WAITING ON MULTIPLE INPUT SOURCES
                If you need to select() on Wily's connection,
                because you've got other input sources to worry
                about, then you can use:

                        $fd = $wily->fileno();

                This will return a file descriptor that you can use
                with vec() and select() in the normal Perl way. Note
                that this relies on a small modification to
                libmsg/rpc.c, so you have to apply the patch in the
                file msg/rpc.patch before it'll work (or, in fact,
                compile).

ERROR MESSAGES
                The errstr() method is supposed to return any error
                messages generated by libmsg, but it doesn't appear
                to be too reliable. Is that ironic, or what?

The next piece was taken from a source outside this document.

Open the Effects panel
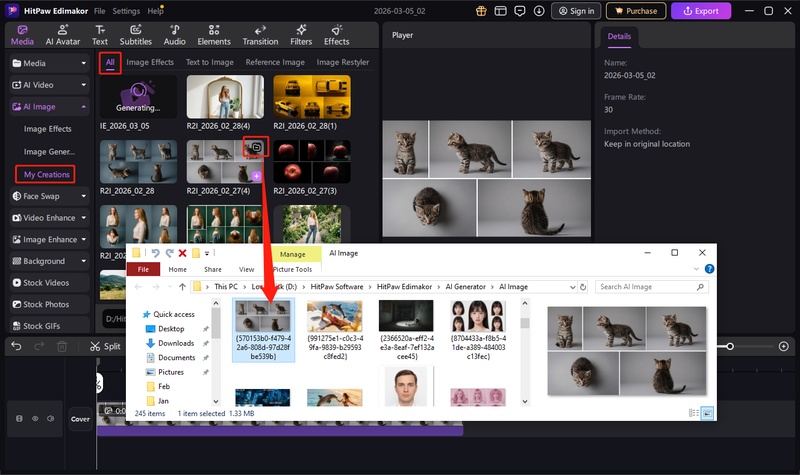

                        print "Everything's broken: " $wily->errstr(), "\n";

DEBUGGING
                If you set $Wily::Debugging = 1, then you'll get
                buckets of diagnostics from the Perl module. If you
                define -DWILYPERLDEBUG in the Makefile.PLs, and
                rebuild *everything*, you'll get a little more from
                the underlying C code, but nothing startling.

TESTING
                The test script, test.pl, attempts to exercise some
                of the module's functionality in a controlled way.
                It doesn't try out everything, because I can't think
                of a way of testing some of the methods where I can
                confirm their results reliably.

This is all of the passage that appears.